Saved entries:

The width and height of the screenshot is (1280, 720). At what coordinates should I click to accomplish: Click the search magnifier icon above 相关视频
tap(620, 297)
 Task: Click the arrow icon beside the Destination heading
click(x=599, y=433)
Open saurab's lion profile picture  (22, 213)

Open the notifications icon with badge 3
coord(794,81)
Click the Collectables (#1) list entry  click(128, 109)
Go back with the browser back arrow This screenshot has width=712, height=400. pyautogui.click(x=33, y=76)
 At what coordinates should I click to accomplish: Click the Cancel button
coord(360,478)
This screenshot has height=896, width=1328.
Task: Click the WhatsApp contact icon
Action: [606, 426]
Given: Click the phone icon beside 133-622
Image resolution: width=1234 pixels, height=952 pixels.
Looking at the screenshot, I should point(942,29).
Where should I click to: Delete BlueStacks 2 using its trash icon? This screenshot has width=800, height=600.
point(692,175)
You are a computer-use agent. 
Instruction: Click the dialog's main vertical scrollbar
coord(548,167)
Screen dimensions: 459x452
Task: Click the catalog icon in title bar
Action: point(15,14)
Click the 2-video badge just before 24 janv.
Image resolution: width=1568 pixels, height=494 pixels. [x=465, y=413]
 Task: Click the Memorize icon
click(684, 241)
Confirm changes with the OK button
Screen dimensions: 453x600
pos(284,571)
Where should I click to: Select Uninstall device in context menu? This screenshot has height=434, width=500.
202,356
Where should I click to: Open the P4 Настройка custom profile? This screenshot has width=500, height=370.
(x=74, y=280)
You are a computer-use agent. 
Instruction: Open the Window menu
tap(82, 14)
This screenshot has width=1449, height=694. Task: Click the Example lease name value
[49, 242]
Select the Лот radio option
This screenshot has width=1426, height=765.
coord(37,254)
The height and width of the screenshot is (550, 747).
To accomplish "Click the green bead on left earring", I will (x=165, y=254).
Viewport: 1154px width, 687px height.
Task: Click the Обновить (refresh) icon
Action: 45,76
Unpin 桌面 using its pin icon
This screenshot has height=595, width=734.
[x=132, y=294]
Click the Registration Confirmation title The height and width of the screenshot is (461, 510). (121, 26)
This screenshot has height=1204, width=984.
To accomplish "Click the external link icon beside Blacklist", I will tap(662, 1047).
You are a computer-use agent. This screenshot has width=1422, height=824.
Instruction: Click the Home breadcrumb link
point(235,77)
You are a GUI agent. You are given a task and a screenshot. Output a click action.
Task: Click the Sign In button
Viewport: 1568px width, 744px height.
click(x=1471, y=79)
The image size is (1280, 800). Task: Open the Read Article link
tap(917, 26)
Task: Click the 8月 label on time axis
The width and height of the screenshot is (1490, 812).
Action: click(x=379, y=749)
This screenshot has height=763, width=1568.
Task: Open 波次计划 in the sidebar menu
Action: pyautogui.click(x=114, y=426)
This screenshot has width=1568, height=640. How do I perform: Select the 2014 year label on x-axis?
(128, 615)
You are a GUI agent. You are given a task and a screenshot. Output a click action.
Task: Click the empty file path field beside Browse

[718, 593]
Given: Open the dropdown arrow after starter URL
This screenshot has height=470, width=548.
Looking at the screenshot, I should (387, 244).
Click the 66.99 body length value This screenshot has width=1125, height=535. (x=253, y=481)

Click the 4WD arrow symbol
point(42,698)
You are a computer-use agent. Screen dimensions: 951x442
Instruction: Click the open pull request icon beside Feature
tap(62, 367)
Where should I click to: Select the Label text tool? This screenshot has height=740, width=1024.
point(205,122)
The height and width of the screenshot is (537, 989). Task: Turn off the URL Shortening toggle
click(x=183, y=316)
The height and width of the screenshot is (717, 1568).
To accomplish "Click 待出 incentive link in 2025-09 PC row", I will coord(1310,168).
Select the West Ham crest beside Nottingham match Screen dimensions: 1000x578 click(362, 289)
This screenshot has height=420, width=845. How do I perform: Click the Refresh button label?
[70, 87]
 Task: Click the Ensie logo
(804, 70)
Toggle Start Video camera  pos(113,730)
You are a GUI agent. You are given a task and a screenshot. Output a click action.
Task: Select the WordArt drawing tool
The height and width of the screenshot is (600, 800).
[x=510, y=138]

EXERCISE OBJECTIVE:
The complete set of entries above must be reproduced verbatim.

PROBLEM SOLUTION:
The width and height of the screenshot is (1280, 720). At what coordinates should I click to accomplish: Click the search magnifier icon above 相关视频
tap(620, 297)
 Task: Click the arrow icon beside the Destination heading
click(x=599, y=433)
Open saurab's lion profile picture  (22, 213)

Open the notifications icon with badge 3
coord(794,81)
Click the Collectables (#1) list entry  click(128, 109)
Go back with the browser back arrow This screenshot has width=712, height=400. pyautogui.click(x=33, y=76)
 At what coordinates should I click to accomplish: Click the Cancel button
coord(360,478)
This screenshot has height=896, width=1328.
Task: Click the WhatsApp contact icon
Action: [606, 426]
Given: Click the phone icon beside 133-622
Image resolution: width=1234 pixels, height=952 pixels.
Looking at the screenshot, I should point(942,29).
Where should I click to: Delete BlueStacks 2 using its trash icon? This screenshot has width=800, height=600.
point(692,175)
You are a computer-use agent. 
Instruction: Click the dialog's main vertical scrollbar
coord(548,167)
Screen dimensions: 459x452
Task: Click the catalog icon in title bar
Action: point(15,14)
Click the 2-video badge just before 24 janv.
Image resolution: width=1568 pixels, height=494 pixels. [x=465, y=413]
 Task: Click the Memorize icon
click(684, 241)
Confirm changes with the OK button
Screen dimensions: 453x600
pos(284,571)
Where should I click to: Select Uninstall device in context menu? This screenshot has height=434, width=500.
202,356
Where should I click to: Open the P4 Настройка custom profile? This screenshot has width=500, height=370.
(x=74, y=280)
You are a computer-use agent. 
Instruction: Open the Window menu
tap(82, 14)
This screenshot has width=1449, height=694. Task: Click the Example lease name value
[49, 242]
Select the Лот radio option
This screenshot has width=1426, height=765.
coord(37,254)
The height and width of the screenshot is (550, 747).
To accomplish "Click the green bead on left earring", I will (x=165, y=254).
Viewport: 1154px width, 687px height.
Task: Click the Обновить (refresh) icon
Action: 45,76
Unpin 桌面 using its pin icon
This screenshot has height=595, width=734.
[x=132, y=294]
Click the Registration Confirmation title The height and width of the screenshot is (461, 510). (121, 26)
This screenshot has height=1204, width=984.
To accomplish "Click the external link icon beside Blacklist", I will tap(662, 1047).
You are a computer-use agent. This screenshot has width=1422, height=824.
Instruction: Click the Home breadcrumb link
point(235,77)
You are a GUI agent. You are given a task and a screenshot. Output a click action.
Task: Click the Sign In button
Viewport: 1568px width, 744px height.
click(x=1471, y=79)
The image size is (1280, 800). Task: Open the Read Article link
tap(917, 26)
Task: Click the 8月 label on time axis
The width and height of the screenshot is (1490, 812).
Action: click(x=379, y=749)
This screenshot has height=763, width=1568.
Task: Open 波次计划 in the sidebar menu
Action: pyautogui.click(x=114, y=426)
This screenshot has width=1568, height=640. How do I perform: Select the 2014 year label on x-axis?
(128, 615)
You are a GUI agent. You are given a task and a screenshot. Output a click action.
Task: Click the empty file path field beside Browse

[718, 593]
Given: Open the dropdown arrow after starter URL
This screenshot has height=470, width=548.
Looking at the screenshot, I should (387, 244).
Click the 66.99 body length value This screenshot has width=1125, height=535. (x=253, y=481)

Click the 4WD arrow symbol
point(42,698)
You are a computer-use agent. Screen dimensions: 951x442
Instruction: Click the open pull request icon beside Feature
tap(62, 367)
Where should I click to: Select the Label text tool? This screenshot has height=740, width=1024.
point(205,122)
The height and width of the screenshot is (537, 989). Task: Turn off the URL Shortening toggle
click(x=183, y=316)
The height and width of the screenshot is (717, 1568).
To accomplish "Click 待出 incentive link in 2025-09 PC row", I will coord(1310,168).
Select the West Ham crest beside Nottingham match Screen dimensions: 1000x578 click(362, 289)
This screenshot has height=420, width=845. How do I perform: Click the Refresh button label?
[70, 87]
 Task: Click the Ensie logo
(804, 70)
Toggle Start Video camera  pos(113,730)
You are a GUI agent. You are given a task and a screenshot. Output a click action.
Task: Select the WordArt drawing tool
The height and width of the screenshot is (600, 800).
[x=510, y=138]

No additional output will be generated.